Schoenorchis seidenfadenii is tiny but charming orchid related to the huge Vandas.  It grows in a little fan of thick fleshy leaves and produces an abundance of tiny pinkish flowers in the spring.  The individual flowers are less than 1 cm in size but are born on densely flowered sprays.  It is native to Thailand and Vietnam and is best grown mounted.  It is supposed to be warm growing, but I have it with my cool growing plants where it does very well, growing and blooming reliably.

Masdevallia filaria

For some reason I am especially attracted to the flowers of the Saltatrices group of Masdevallias, perhaps because their flowers are so odd.  The flowers in this group are all tubular, many with a kind of bulging "belly": at the base of the flower.  The flowers often are bug-like or slug-like.

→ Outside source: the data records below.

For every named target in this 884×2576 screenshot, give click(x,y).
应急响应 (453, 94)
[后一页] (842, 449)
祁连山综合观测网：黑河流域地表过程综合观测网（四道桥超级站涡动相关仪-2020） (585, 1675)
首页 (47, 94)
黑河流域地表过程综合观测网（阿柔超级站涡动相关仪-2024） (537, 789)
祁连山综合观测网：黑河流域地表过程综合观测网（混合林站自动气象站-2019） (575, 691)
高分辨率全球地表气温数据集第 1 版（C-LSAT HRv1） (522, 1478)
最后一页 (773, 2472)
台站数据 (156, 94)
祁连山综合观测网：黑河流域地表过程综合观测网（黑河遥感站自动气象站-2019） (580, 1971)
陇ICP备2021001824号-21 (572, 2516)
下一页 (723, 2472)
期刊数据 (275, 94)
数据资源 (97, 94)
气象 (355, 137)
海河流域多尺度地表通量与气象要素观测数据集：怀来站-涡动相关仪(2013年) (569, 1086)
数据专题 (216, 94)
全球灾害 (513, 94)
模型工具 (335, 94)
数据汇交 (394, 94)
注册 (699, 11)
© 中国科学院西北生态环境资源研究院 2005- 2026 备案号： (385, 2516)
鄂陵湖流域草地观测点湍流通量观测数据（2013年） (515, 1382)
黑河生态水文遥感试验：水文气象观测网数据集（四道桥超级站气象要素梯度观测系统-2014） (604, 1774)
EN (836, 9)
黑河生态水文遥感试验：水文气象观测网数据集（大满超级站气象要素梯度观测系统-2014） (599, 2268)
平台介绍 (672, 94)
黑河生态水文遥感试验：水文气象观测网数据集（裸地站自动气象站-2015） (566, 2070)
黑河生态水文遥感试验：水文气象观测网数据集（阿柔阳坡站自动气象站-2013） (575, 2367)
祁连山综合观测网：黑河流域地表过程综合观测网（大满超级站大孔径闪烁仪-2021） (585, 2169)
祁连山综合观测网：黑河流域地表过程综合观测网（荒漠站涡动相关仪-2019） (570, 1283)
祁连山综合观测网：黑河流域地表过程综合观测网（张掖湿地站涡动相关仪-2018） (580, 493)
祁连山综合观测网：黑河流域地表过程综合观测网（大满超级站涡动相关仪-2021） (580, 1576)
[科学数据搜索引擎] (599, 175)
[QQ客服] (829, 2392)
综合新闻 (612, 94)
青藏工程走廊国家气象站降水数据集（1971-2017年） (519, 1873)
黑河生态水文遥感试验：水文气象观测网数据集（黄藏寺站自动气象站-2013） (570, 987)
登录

Masdevallia ventricularia is usually much more bright colored.  This is a very pale form, but its 7 cm flowers, large for the size of the plant, have the typical tubular shape and "belly" of the group.  It is from Colombia and Ecuador and is a small plant of about 10 cm.

Wednesday, April 6, 2011

Masdevallia welischii 'Rip Hoff'

Love that clonal name.  Whoever used it had a since of humor - maybe paid too much for the plant.  Hard to imagine that, though, since this is a spectacular Masdevallia species from Peru.  It has 15 cm narrow but thick channeled leaves that take a bit more light than some plants in the genus.  The flower spikes are 35 cm and stand well above the plant.  The flowers are 7 cm from tip to tip, somewhat small for the size of the plant, but remarkable for their color and glandular hairs.  Unlike other Masdevallias with these "hairs," however, these flower have them mainly on the dorsal sepal, which appears to be much darker than the rest of the flower as a result.  The striking orange and red flowers are also darker on the exterior than the interior.

Saturday, April 2, 2011

Masdevallia datura

One of my favorite Masdevallias, this species from Ecuador has huge flowers on a small plant.  The plant is about 12 cm tall, but the flowers are nearly the same size from the back of the flower to the tip of the tails, and even larger, 15 cm, from tip to tip.  The name, datura, refers to the flowers' resemblance to those of the Moonflower, Datura inoxia, which they do indeed resemble both in color and form.  The plant flowers primarily in the spring, and the flowers have a faint, lily-like fragrance.